WHAT IS EXPECTED: Count the lines in the entries below that contain the string "with", treating uppercase and lowercase as different, and give only the number.

* START DATASET ENTRIES *

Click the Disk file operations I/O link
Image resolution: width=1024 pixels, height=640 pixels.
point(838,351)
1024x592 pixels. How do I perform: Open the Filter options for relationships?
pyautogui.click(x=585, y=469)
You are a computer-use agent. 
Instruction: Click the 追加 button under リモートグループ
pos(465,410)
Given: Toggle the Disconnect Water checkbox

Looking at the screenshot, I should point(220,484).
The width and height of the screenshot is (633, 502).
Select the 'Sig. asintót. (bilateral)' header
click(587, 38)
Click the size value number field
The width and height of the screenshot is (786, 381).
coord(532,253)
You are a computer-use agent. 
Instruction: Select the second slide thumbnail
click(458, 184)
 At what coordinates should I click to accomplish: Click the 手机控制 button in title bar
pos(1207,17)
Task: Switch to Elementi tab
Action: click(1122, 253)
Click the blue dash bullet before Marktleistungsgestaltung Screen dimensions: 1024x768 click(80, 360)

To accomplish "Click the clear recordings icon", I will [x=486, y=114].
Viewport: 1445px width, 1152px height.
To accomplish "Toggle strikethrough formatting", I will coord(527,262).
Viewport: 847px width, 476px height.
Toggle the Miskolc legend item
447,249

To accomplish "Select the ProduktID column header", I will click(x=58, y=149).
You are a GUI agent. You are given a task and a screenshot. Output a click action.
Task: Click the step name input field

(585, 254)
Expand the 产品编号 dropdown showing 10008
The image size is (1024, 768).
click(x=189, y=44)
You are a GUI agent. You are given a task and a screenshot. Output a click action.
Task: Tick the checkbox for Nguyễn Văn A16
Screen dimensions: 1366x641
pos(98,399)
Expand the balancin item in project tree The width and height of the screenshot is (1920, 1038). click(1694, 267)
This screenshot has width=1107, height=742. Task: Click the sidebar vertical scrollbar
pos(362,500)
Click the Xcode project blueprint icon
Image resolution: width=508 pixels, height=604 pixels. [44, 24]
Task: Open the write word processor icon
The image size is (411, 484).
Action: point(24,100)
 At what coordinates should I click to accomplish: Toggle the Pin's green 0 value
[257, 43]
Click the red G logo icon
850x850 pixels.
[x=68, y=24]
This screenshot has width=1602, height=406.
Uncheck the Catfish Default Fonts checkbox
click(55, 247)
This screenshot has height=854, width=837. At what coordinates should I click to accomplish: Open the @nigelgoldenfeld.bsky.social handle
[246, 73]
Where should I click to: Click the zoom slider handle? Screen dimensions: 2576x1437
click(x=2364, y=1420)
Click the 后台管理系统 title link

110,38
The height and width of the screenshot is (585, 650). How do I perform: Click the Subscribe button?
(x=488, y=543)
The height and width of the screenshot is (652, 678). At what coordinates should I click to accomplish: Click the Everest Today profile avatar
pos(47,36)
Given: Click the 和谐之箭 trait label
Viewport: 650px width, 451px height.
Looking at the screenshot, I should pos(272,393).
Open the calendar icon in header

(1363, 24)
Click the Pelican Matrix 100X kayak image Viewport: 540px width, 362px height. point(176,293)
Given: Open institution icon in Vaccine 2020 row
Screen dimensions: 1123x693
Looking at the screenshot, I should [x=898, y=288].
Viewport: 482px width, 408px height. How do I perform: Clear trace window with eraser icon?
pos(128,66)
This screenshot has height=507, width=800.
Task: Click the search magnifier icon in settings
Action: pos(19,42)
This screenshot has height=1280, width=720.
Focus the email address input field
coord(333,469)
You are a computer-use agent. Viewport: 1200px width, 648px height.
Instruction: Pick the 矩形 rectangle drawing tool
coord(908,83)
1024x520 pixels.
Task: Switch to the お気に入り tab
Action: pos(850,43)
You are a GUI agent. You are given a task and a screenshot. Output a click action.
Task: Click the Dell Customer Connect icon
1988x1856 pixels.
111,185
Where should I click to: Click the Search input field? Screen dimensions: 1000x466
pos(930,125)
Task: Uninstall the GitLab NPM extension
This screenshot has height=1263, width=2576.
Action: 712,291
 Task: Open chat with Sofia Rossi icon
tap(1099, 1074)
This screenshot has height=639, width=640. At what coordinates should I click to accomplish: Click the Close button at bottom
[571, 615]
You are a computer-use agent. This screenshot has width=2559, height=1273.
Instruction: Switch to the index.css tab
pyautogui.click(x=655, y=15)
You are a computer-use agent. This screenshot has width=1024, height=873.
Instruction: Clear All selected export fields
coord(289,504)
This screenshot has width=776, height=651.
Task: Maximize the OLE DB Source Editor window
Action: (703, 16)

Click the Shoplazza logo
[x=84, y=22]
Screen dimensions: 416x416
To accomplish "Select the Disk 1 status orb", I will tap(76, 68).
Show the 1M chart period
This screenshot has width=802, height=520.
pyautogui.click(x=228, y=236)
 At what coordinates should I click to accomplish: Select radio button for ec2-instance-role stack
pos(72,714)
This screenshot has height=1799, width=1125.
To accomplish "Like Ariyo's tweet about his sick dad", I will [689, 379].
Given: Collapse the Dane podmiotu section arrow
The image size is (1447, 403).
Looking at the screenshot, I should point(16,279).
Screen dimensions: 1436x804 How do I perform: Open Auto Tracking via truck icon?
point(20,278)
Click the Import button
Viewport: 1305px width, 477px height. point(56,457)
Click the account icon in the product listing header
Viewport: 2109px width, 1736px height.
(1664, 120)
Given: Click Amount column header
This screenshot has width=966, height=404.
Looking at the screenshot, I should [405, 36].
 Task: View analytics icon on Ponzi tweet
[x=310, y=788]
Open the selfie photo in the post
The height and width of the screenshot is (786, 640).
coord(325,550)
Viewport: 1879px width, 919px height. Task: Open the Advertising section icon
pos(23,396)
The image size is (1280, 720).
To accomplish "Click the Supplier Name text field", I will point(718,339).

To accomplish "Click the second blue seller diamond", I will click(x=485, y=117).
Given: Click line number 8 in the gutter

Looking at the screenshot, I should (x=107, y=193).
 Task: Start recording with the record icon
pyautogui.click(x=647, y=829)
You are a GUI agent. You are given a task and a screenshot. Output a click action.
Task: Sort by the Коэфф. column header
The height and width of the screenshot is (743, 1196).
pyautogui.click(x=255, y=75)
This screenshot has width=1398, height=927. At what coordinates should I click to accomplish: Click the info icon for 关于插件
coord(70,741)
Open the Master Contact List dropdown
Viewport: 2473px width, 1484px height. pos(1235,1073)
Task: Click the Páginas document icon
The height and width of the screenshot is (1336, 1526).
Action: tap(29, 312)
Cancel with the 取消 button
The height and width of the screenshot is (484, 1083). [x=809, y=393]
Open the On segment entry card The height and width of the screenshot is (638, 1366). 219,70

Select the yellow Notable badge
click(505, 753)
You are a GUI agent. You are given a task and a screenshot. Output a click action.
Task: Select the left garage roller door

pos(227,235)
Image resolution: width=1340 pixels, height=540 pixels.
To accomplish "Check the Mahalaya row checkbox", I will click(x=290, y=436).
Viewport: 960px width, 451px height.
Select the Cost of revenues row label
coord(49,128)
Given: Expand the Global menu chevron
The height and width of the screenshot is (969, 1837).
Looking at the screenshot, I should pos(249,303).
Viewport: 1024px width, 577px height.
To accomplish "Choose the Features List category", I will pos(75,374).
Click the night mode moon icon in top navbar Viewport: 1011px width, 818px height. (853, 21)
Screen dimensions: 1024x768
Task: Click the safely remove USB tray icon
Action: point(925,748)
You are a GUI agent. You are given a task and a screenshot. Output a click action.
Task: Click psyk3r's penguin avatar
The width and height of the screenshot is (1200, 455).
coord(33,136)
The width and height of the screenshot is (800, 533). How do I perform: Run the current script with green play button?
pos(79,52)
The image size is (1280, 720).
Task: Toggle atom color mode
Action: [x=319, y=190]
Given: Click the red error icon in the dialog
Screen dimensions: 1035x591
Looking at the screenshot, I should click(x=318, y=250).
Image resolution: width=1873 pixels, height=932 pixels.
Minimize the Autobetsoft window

* END DATASET ENTRIES *

FULL OUTPUT: 5